An eight-year-old was questioned in Nice, France, after saying the Charlie Hebdo journalists “got what they deserved.” France has instituted a crack-down on terrorist sympathizers, but the child is by far the youngest person to be detained for saying the wrong thing at the wrong time.

According to the New Zealand Herald, Ahmed, a third-grader in the southern part of Nice, said, “the French must be killed. I am with the terrorists. The Muslims did well, and the journalists got what they deserved,” referring to the Charlie Hebdo writers and cartoonists.

Afterwards, police came and took the child away for questioning.

NPR reported that the local security head, Marcel Authier, explained the action.

“In the current context, the principal of the school decided to report to police what had happened. We summoned the child and his father to try and comprehend how an 8-year-old boy could hold such radical ideas.”

He added that no formal charges have been filed against the boy or his parents, since “obviously, the child doesn’t understand what he’s saying.”

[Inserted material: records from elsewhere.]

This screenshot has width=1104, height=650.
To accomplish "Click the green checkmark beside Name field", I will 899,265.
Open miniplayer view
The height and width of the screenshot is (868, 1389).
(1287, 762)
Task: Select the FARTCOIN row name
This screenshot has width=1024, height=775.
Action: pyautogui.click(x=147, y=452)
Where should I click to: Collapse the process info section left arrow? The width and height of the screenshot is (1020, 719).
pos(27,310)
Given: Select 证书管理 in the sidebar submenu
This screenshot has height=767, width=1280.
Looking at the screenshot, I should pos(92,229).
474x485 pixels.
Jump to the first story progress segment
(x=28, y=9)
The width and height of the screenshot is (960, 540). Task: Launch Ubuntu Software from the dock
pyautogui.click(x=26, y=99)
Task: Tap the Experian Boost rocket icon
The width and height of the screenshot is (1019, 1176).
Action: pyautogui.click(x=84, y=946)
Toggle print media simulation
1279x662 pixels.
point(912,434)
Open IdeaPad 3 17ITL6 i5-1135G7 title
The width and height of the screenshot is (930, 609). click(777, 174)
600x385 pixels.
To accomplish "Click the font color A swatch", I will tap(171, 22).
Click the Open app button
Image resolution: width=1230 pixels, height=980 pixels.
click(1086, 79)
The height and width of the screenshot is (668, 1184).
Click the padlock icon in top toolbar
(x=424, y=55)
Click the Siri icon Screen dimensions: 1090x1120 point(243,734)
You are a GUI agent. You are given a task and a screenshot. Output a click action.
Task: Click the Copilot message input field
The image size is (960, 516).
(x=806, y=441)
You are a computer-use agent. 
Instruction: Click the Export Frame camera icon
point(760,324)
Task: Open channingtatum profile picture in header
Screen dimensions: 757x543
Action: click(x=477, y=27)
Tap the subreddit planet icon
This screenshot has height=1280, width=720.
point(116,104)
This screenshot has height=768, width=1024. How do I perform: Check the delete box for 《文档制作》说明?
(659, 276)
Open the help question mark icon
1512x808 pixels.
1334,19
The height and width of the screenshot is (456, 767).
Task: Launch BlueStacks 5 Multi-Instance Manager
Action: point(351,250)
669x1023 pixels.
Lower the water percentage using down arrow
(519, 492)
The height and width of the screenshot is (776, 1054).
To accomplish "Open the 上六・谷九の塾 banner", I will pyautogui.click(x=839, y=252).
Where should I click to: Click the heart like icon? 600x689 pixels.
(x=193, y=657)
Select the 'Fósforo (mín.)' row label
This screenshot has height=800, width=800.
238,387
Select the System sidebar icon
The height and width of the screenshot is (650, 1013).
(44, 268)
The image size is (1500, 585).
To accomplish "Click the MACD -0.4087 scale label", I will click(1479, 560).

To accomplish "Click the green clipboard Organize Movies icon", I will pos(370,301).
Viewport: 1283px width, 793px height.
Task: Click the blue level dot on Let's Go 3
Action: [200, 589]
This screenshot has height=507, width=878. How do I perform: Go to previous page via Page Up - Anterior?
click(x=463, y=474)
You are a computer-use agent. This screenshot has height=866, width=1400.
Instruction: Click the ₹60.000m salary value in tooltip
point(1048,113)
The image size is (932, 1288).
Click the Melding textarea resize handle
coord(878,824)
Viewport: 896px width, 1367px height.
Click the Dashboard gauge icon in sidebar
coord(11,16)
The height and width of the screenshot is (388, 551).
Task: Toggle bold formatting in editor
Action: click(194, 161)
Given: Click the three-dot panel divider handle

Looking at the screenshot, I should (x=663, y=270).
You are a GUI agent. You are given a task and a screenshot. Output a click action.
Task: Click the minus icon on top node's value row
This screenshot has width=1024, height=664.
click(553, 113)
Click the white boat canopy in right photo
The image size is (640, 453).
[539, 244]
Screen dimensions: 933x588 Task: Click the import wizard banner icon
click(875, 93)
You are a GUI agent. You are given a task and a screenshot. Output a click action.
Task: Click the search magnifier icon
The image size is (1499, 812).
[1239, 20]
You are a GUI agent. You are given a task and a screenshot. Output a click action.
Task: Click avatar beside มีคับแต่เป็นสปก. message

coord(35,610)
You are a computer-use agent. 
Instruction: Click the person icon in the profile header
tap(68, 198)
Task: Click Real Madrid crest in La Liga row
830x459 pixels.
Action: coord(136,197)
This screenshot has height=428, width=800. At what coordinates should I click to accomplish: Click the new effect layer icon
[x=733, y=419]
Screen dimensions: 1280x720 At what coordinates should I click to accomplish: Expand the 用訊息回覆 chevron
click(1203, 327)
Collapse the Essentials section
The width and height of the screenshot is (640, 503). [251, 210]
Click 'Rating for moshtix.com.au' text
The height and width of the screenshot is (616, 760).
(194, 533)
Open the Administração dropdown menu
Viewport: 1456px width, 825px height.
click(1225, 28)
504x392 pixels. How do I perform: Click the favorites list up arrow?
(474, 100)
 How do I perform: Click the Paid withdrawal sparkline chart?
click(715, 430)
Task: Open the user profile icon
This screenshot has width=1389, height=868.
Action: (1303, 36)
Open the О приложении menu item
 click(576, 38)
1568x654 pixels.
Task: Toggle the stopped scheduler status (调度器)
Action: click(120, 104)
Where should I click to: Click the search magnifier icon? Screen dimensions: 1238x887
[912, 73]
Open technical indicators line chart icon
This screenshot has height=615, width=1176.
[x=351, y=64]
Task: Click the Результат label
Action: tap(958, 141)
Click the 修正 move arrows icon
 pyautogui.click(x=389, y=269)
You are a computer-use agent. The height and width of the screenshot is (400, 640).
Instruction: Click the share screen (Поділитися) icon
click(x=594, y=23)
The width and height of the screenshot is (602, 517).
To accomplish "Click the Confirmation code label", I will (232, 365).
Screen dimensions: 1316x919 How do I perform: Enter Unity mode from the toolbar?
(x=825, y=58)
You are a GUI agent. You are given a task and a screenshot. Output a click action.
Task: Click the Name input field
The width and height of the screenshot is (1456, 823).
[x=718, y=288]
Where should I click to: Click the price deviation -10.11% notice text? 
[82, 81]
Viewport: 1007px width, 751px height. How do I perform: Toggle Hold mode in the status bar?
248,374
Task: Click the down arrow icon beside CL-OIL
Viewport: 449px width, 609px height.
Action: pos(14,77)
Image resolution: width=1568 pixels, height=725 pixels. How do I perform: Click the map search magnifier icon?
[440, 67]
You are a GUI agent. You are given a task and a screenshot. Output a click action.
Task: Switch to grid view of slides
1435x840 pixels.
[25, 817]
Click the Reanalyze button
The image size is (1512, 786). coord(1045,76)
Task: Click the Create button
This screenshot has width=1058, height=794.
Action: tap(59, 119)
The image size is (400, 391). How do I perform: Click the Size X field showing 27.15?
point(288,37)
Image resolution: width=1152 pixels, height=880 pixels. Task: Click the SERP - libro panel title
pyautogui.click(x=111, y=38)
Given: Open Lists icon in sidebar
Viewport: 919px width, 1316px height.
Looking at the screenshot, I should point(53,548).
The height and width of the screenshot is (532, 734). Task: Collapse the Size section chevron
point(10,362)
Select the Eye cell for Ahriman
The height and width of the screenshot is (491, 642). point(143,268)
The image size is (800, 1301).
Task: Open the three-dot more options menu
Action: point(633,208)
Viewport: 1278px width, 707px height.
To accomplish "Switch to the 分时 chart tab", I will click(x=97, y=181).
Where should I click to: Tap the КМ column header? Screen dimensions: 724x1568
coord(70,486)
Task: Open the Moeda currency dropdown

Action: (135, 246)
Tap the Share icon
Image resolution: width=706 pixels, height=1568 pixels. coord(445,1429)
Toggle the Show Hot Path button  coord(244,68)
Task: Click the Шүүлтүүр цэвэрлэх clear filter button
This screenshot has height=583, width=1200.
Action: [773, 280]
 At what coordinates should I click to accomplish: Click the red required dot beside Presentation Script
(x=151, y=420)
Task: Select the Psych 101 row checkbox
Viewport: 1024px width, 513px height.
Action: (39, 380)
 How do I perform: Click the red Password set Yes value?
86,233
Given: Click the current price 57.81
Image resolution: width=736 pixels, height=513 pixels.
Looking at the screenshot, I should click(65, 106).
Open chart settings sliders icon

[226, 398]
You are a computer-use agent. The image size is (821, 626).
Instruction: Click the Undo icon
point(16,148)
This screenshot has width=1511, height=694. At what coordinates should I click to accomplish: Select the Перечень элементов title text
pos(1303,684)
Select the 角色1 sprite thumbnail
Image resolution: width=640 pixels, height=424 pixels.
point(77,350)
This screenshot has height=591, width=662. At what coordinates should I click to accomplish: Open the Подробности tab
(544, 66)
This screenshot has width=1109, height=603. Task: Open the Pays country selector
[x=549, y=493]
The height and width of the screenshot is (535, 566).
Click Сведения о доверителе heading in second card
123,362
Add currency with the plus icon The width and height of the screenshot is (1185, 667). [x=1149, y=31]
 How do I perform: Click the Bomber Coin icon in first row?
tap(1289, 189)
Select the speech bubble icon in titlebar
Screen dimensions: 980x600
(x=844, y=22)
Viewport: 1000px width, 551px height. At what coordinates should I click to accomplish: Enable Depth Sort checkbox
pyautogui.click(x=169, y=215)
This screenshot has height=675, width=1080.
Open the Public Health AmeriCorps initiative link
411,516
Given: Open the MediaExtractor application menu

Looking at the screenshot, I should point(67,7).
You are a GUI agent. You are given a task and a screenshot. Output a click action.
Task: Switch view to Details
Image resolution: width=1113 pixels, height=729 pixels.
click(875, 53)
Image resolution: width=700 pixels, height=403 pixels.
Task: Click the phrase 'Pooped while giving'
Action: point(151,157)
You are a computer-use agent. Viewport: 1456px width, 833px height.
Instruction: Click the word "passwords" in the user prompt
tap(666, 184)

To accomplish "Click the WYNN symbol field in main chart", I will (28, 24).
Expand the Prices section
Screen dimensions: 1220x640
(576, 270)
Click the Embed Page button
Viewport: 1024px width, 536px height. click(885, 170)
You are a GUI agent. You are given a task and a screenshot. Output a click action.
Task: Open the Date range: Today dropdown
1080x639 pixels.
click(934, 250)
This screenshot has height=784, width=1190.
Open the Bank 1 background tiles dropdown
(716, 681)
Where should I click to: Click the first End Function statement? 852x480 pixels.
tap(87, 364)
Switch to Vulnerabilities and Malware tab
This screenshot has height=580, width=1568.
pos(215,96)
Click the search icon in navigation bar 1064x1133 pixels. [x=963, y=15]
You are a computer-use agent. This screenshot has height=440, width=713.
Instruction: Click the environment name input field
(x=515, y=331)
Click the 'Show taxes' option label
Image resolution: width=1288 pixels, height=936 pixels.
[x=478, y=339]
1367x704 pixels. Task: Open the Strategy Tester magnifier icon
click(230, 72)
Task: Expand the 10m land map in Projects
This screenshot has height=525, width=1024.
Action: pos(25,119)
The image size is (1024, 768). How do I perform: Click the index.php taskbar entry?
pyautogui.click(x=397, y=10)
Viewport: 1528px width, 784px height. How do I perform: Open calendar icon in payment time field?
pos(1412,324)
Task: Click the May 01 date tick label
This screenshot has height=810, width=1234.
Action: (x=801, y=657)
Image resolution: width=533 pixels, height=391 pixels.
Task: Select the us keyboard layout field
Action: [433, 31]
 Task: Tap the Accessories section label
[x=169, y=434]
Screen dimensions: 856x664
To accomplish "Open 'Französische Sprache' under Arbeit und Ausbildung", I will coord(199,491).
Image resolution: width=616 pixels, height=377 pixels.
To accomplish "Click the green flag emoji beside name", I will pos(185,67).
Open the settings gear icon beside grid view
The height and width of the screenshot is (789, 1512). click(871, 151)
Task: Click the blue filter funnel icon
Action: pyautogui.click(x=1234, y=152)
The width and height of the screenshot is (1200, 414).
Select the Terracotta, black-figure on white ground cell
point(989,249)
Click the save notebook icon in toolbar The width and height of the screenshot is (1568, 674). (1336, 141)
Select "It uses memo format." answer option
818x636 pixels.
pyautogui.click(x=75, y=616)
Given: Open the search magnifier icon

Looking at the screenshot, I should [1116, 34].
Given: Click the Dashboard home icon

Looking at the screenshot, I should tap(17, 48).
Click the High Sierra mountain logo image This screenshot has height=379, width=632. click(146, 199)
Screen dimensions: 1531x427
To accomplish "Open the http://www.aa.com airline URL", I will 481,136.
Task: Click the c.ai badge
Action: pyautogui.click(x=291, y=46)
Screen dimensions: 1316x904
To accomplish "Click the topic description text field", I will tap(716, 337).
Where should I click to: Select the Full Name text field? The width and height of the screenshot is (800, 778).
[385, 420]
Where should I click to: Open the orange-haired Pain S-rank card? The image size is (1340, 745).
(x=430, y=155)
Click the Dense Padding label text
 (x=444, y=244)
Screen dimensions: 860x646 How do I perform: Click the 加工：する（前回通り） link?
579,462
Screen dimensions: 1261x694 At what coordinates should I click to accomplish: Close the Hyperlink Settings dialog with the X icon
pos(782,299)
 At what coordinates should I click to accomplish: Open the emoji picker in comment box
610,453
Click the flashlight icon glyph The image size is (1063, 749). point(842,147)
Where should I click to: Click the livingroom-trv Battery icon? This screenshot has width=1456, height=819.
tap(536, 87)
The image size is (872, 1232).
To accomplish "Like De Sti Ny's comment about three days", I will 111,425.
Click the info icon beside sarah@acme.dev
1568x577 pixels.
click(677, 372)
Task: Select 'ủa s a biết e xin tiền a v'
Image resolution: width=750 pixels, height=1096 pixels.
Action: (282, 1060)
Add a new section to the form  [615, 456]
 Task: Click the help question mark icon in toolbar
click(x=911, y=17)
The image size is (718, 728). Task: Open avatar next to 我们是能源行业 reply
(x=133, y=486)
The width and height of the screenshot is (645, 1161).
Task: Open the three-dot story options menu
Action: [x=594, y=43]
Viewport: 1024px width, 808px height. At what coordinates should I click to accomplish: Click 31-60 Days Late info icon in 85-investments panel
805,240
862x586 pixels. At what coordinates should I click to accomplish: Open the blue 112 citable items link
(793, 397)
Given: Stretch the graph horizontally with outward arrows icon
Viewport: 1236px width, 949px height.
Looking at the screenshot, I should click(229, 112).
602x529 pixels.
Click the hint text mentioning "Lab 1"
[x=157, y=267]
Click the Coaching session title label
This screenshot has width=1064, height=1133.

Whether or not he understands, he’s part of a growing number of French immigrant young people who refuse to condemn Islamist terrorism. Some even support the Charlie Hebdo attackers.

A BBC News report illustrated the challenges faced by French teachers in high-immigrant areas. One teacher, Anne, was shocked by the students’ reaction to the Charlie Hebdo attacks.

“It hit me in the guts, I heard: ‘They [the journalists] got what was coming to them. You do not mock the Prophet.'”

BBC also reports that Muslim children were reenacting the Charlie Hebdo shootings in a number of schools, and observing a minute of silence for the dead was difficulty for many teachers.

For other Muslim adolescents in Saint-Denis and other areas around Paris, the Charlie Hebdo attacks seemed more like a conspiracy against Muslim populations rather than a heart-breaking massacre.

“Of course it was staged,” according to a 17-year-old girl in eastern Paris, “All my friends know that.”

The theory is that right-wing government officials created the Charlie Hebdo attacks as a way of discrediting Muslim communities and raising support for their anti-immigrant policies.

Meanwhile, French authorities have been cracking down on supporters of Islamist terrorism, like 8-year-old Ahmed.

As previously reported by Inquisitr, French President Francois Hollande arrested at least 54 people for making statements supporting Islamist terrorists in one form or another — including the arrest of comedian Dieudonné M’bala M’bala.

In the aftermath of Charlie Hebdo, France seems to be stuck between a rock and a hard place. Is free-speech an inalienable right, even if that speech is in support of terrorist acts? And does the government have the right to detain people based on speech alone?